Please restate, word for word, the lines below that begin at the one with "02363789759 (111, 1762)" and end at the one with "Chính sách bảo hành (43, 2176)". Leave out all other lines.

*Entries shown*:
►

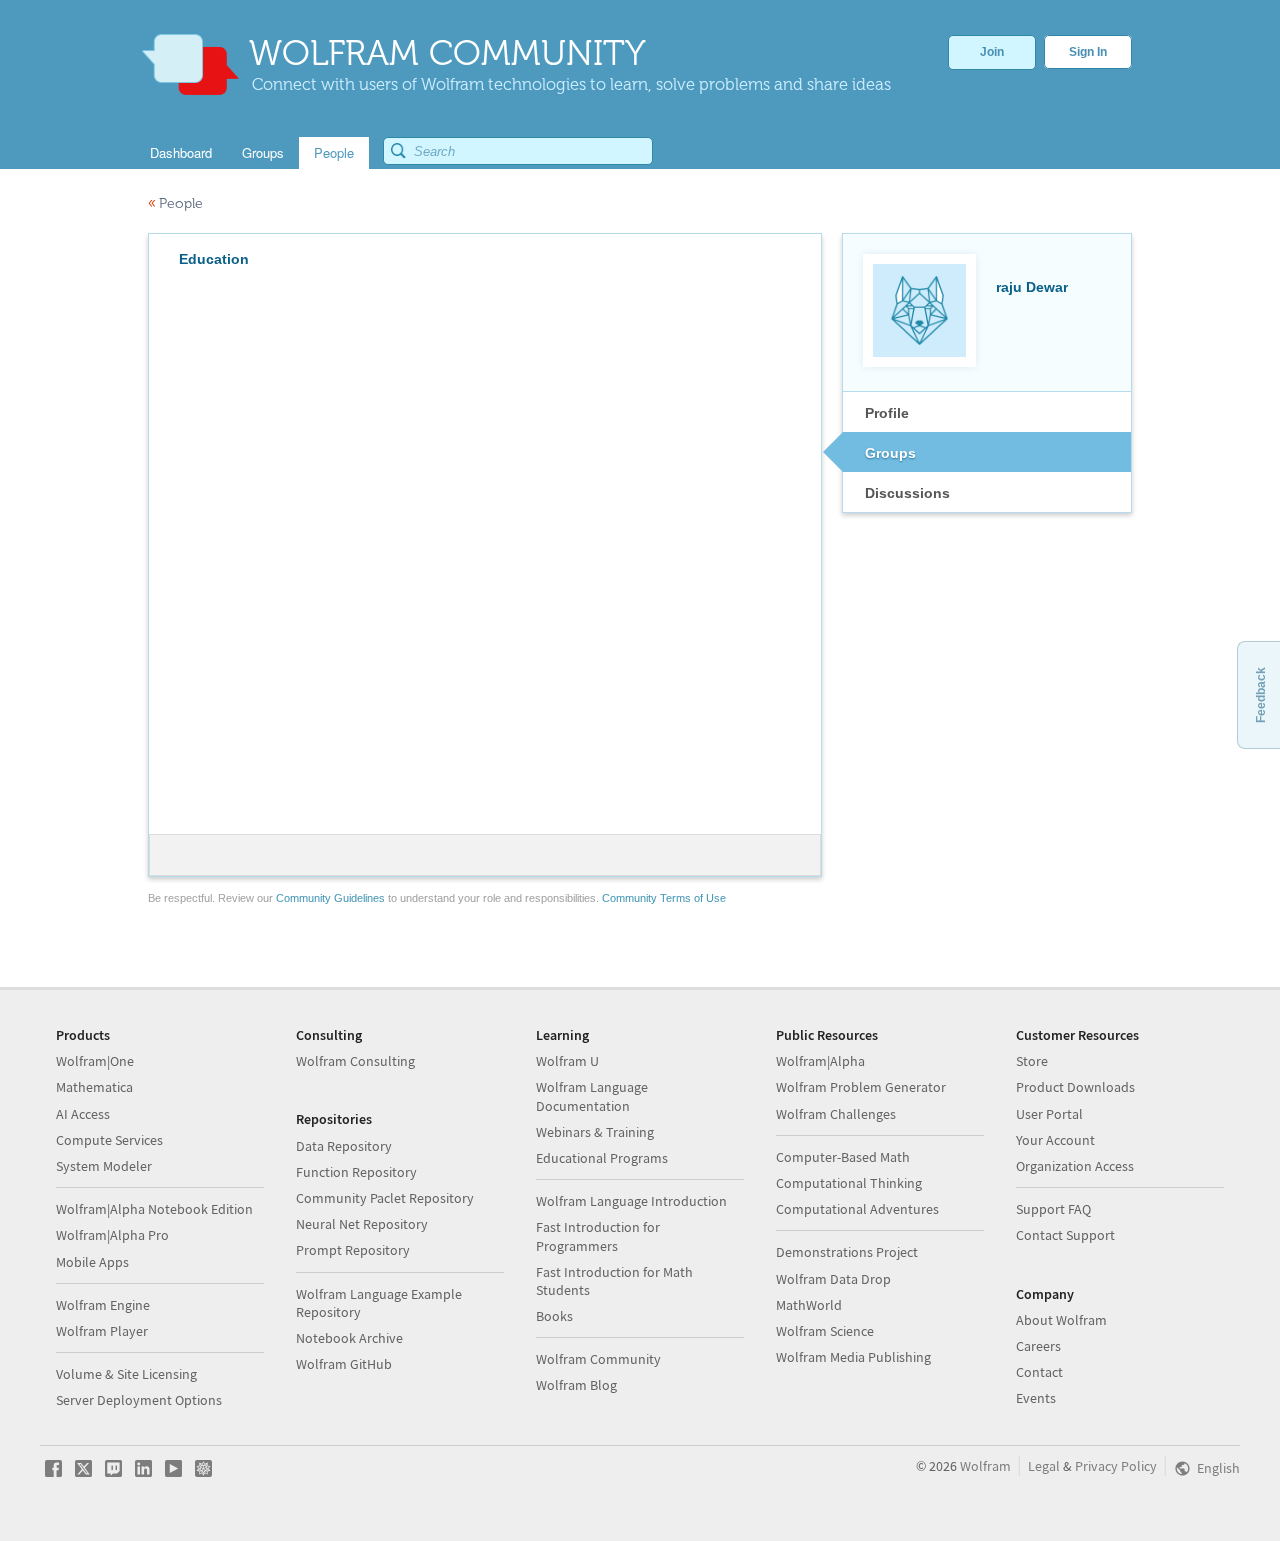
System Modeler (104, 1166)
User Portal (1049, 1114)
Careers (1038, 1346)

◄
►

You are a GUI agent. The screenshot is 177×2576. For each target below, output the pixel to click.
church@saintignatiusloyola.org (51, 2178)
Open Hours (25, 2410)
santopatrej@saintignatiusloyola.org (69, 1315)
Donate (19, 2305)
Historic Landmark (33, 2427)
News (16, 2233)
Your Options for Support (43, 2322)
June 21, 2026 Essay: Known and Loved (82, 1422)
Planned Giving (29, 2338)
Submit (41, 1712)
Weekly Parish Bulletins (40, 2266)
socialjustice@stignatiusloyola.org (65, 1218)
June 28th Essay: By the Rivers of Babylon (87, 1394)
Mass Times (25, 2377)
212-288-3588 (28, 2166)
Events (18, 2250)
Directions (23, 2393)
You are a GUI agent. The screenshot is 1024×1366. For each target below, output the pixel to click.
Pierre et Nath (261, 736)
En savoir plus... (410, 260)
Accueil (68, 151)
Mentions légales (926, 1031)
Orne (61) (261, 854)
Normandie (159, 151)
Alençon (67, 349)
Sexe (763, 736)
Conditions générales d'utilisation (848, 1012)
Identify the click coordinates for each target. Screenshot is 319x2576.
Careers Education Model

◄
►

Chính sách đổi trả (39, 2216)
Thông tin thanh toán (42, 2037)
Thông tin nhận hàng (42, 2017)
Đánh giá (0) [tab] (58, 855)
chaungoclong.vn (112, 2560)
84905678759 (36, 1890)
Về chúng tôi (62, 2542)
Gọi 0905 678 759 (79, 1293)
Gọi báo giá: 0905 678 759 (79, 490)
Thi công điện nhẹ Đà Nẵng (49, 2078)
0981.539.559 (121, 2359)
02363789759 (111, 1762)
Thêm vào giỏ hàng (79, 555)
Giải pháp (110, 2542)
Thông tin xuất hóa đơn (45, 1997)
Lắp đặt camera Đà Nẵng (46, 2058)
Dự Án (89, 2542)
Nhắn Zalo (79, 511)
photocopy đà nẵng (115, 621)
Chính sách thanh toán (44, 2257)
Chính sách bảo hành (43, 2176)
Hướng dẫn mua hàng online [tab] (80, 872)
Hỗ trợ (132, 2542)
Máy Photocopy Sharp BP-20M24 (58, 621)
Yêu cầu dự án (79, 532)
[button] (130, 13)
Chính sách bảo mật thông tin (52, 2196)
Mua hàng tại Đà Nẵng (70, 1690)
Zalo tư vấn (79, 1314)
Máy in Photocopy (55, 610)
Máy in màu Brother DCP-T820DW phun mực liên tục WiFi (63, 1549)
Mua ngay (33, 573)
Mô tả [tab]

◄

*Answer to this problem*:
02363789759 (111, 1762)
Thêm vào giỏ hàng (79, 555)
Giải pháp (110, 2542)
Thông tin xuất hóa đơn (45, 1997)
Lắp đặt camera Đà Nẵng (46, 2058)
Dự Án (89, 2542)
Nhắn Zalo (79, 511)
photocopy đà nẵng (115, 621)
Chính sách thanh toán (44, 2257)
Chính sách bảo hành (43, 2176)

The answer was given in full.